• [What is being asked] Please restate word for word all lines from the one containing "Given: View history for Carla Dias" to the final line of the entries, and include no pictures.

• [Data extract]
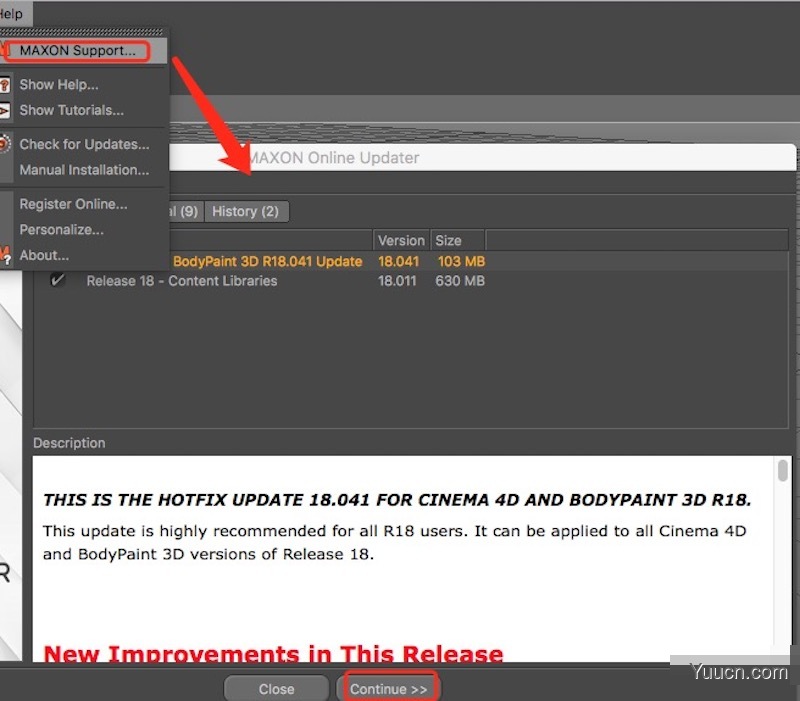The width and height of the screenshot is (800, 701).
Task: Select Manual Installation from the menu
Action: (x=84, y=170)
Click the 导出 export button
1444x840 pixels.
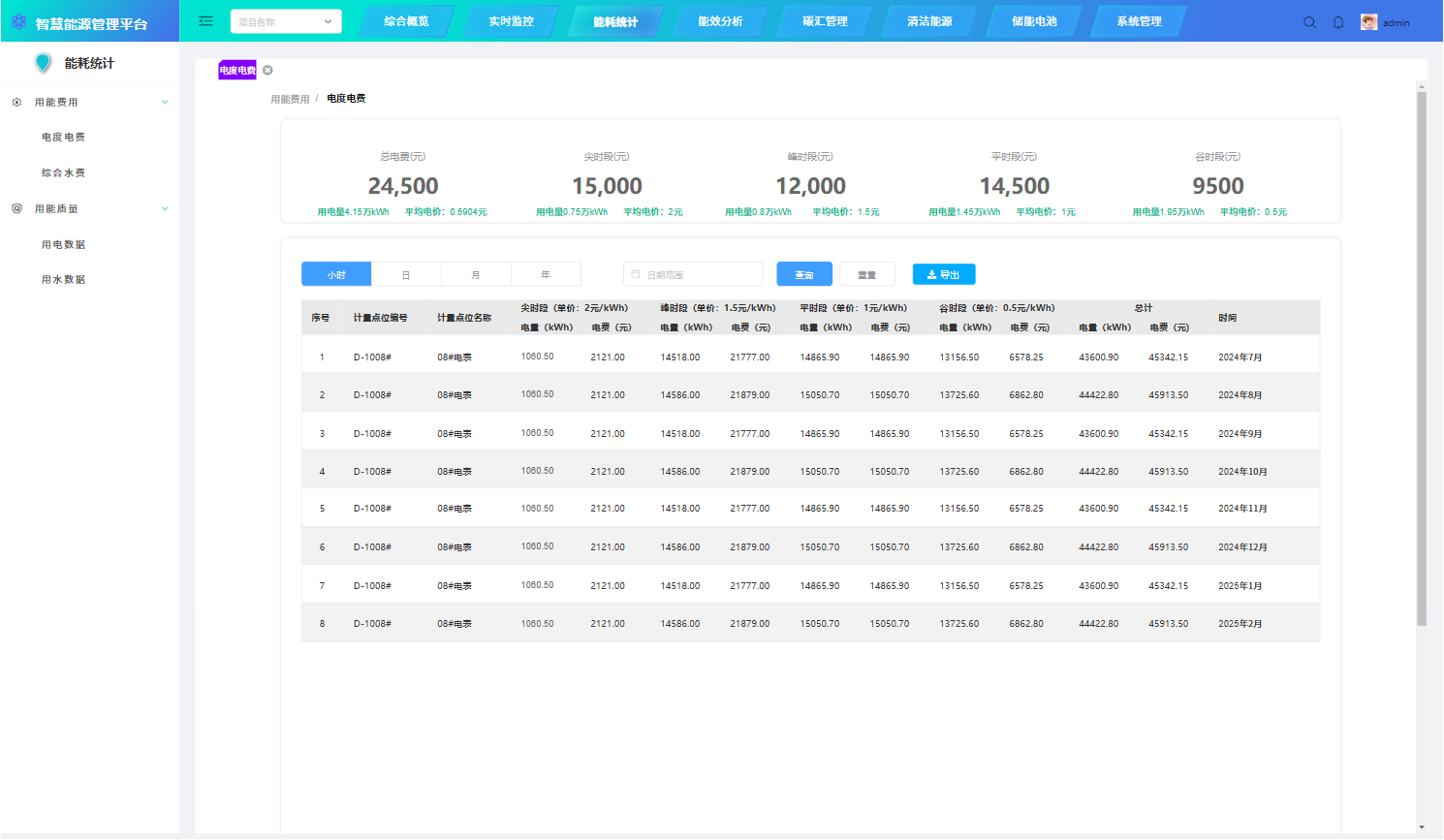(943, 275)
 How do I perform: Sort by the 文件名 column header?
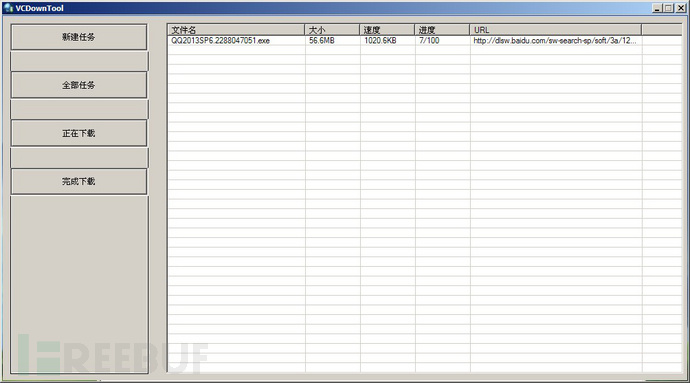(x=236, y=30)
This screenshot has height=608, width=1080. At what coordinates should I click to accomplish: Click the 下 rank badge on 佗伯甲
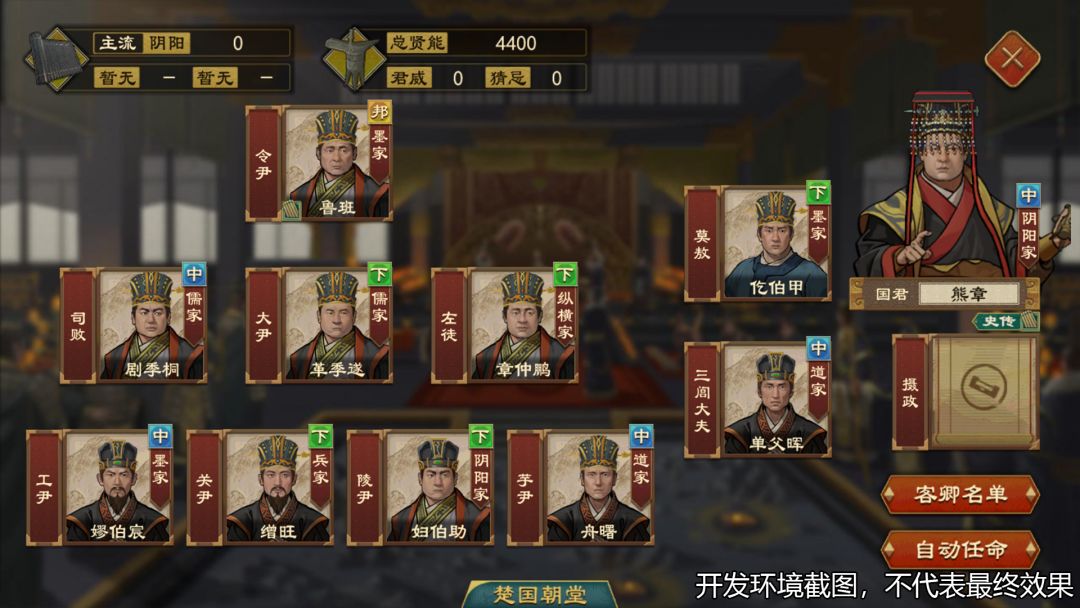tap(818, 192)
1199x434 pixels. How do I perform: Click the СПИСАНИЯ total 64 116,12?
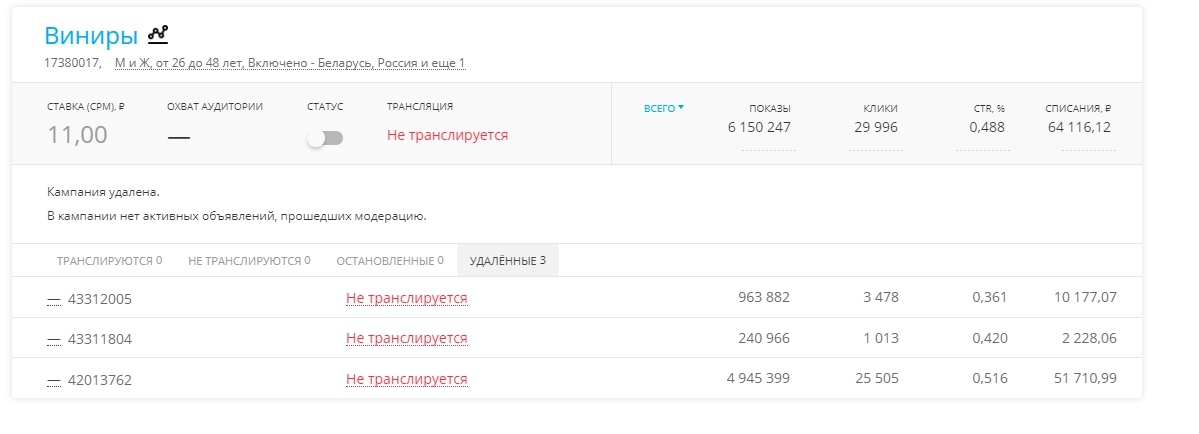click(x=1080, y=128)
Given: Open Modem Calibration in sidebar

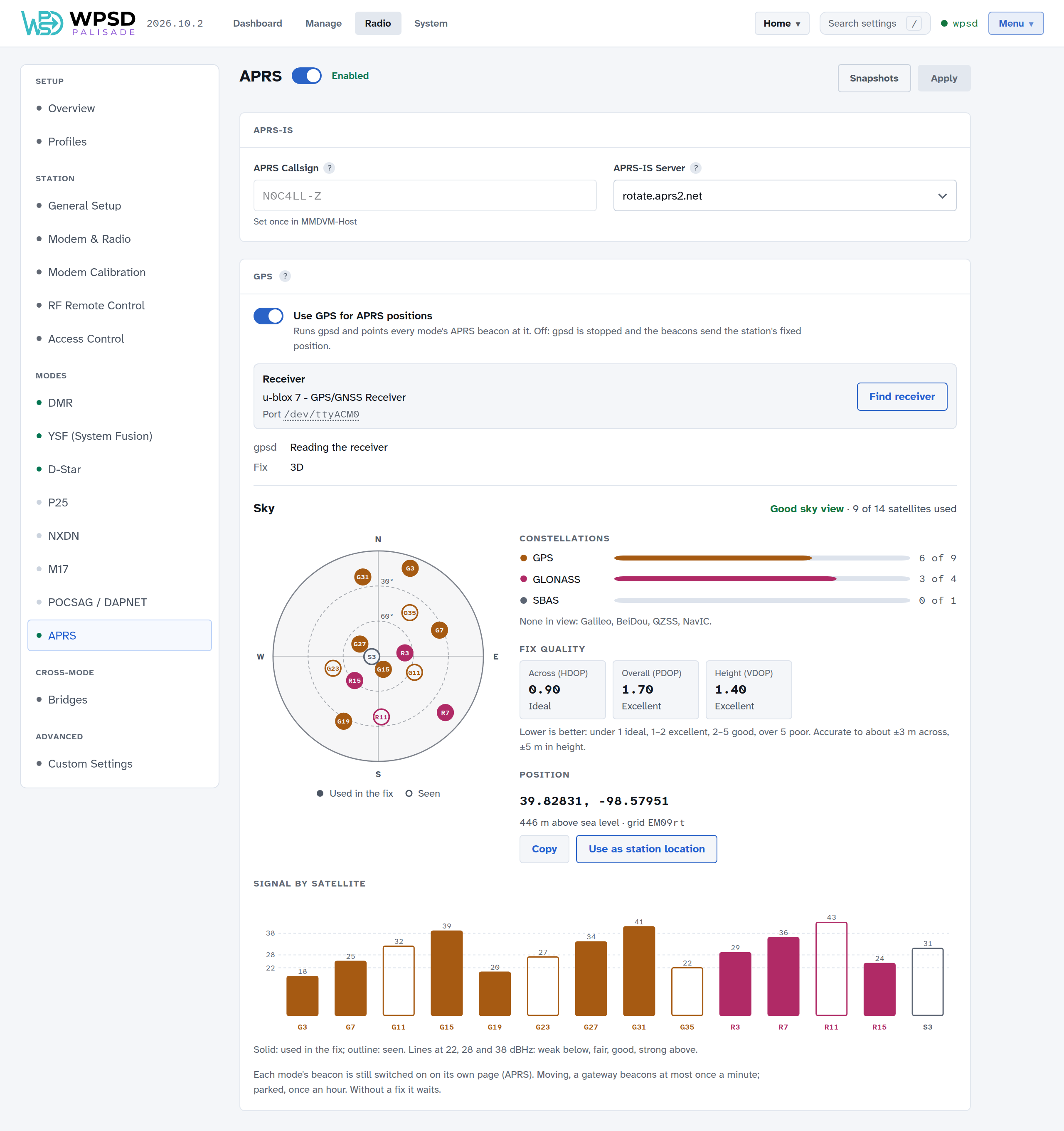Looking at the screenshot, I should (x=97, y=272).
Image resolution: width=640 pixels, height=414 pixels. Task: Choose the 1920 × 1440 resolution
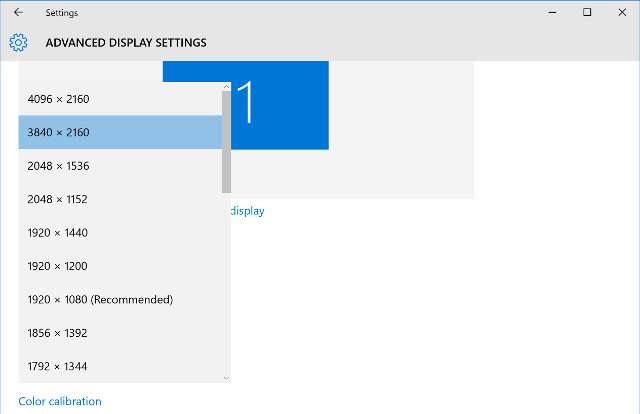click(x=120, y=233)
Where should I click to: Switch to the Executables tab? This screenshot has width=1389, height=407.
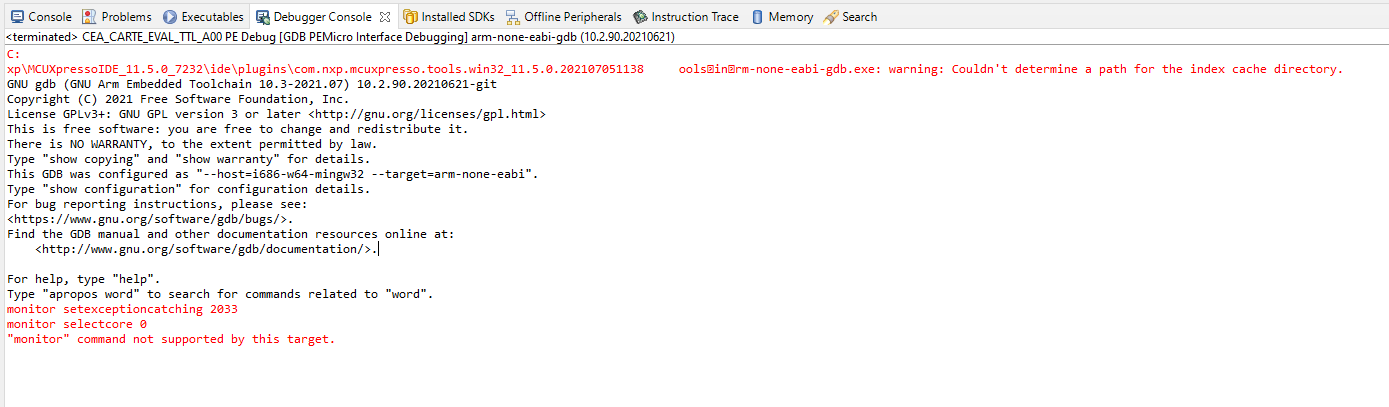pos(212,17)
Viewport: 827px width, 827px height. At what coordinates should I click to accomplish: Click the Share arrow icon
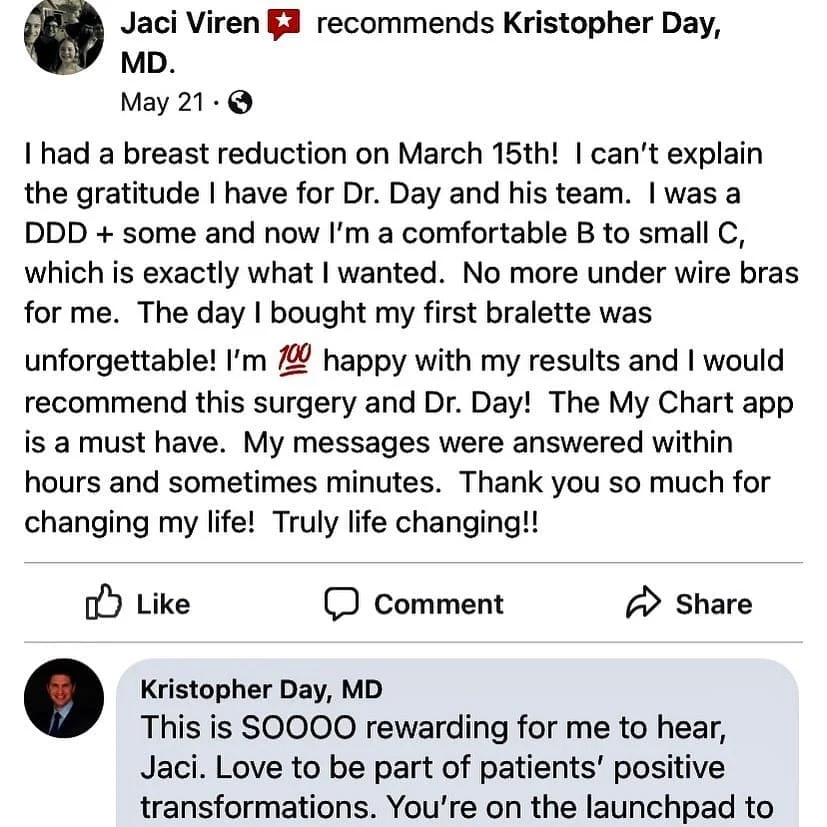(x=643, y=603)
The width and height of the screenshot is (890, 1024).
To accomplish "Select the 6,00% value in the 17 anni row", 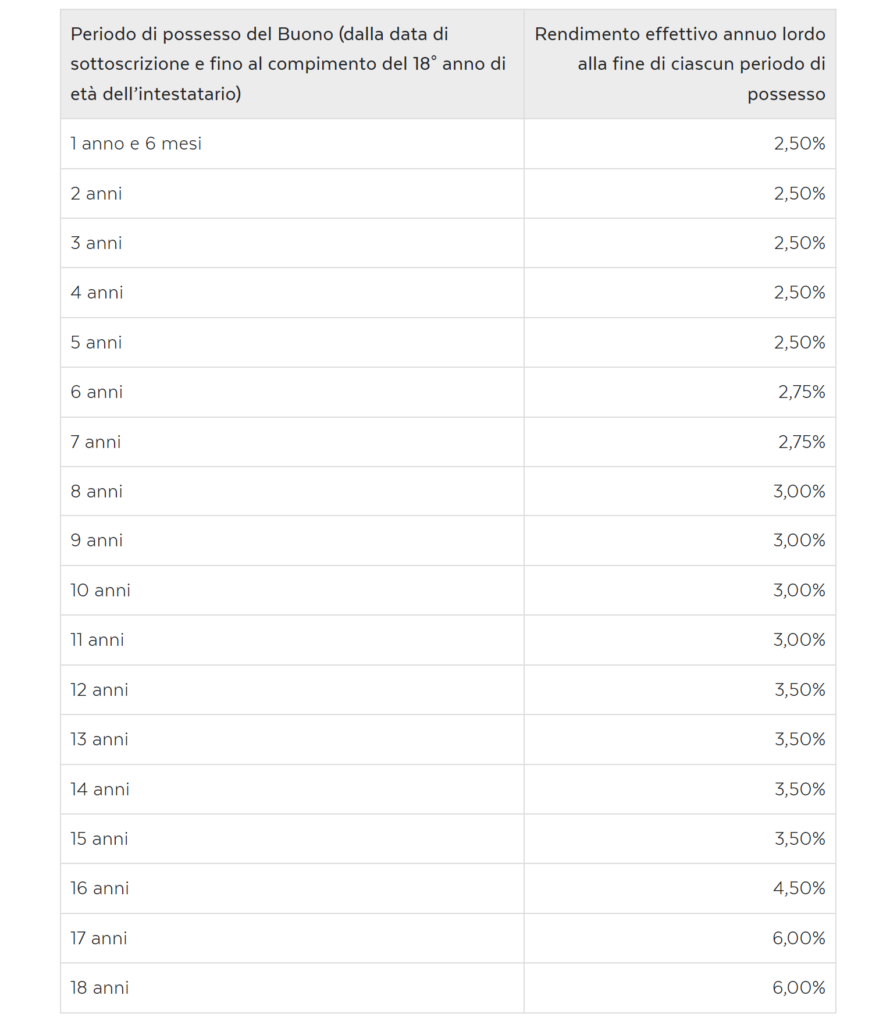I will point(799,938).
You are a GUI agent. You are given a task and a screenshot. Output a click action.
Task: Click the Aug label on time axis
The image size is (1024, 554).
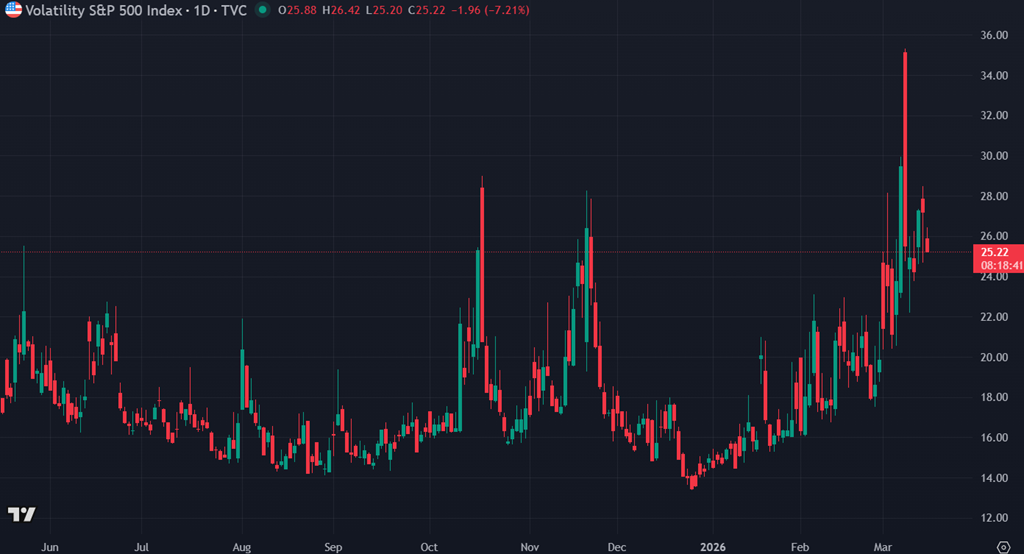[x=242, y=547]
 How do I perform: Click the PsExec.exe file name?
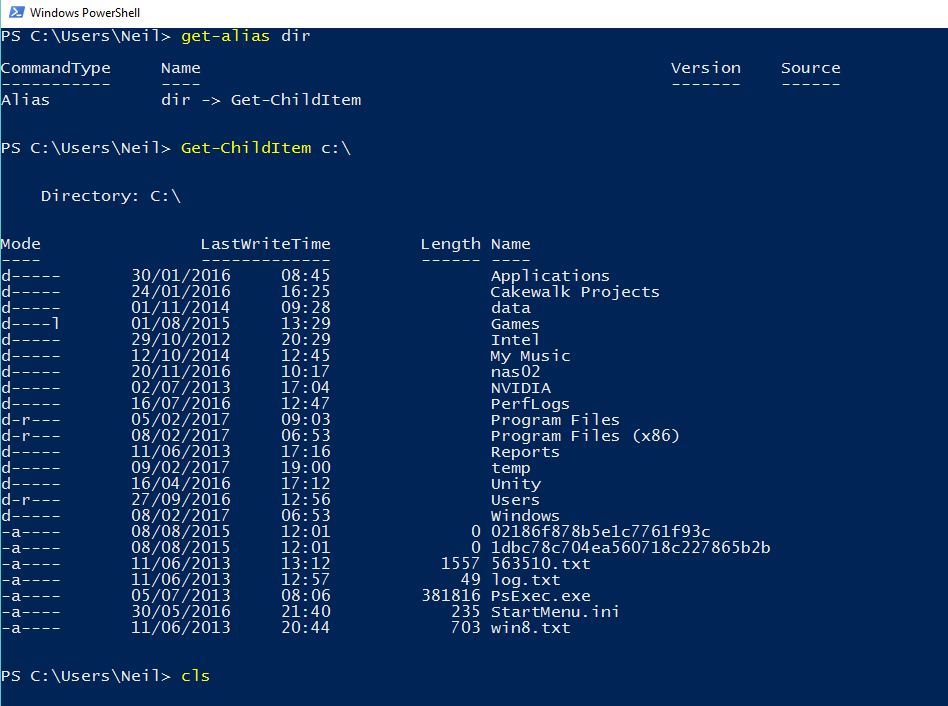[x=540, y=596]
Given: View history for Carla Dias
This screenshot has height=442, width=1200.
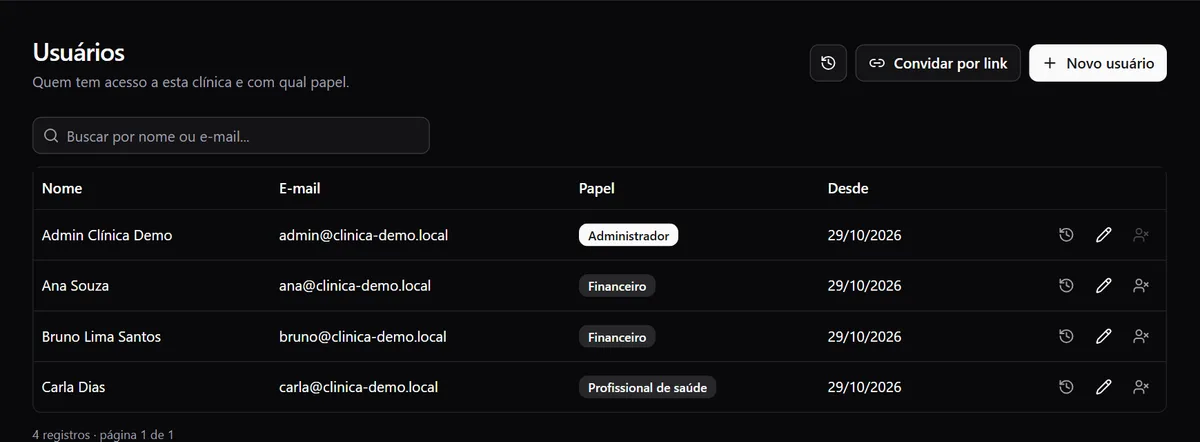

• [Reply to the exercise]
Given: View history for Carla Dias
This screenshot has height=442, width=1200.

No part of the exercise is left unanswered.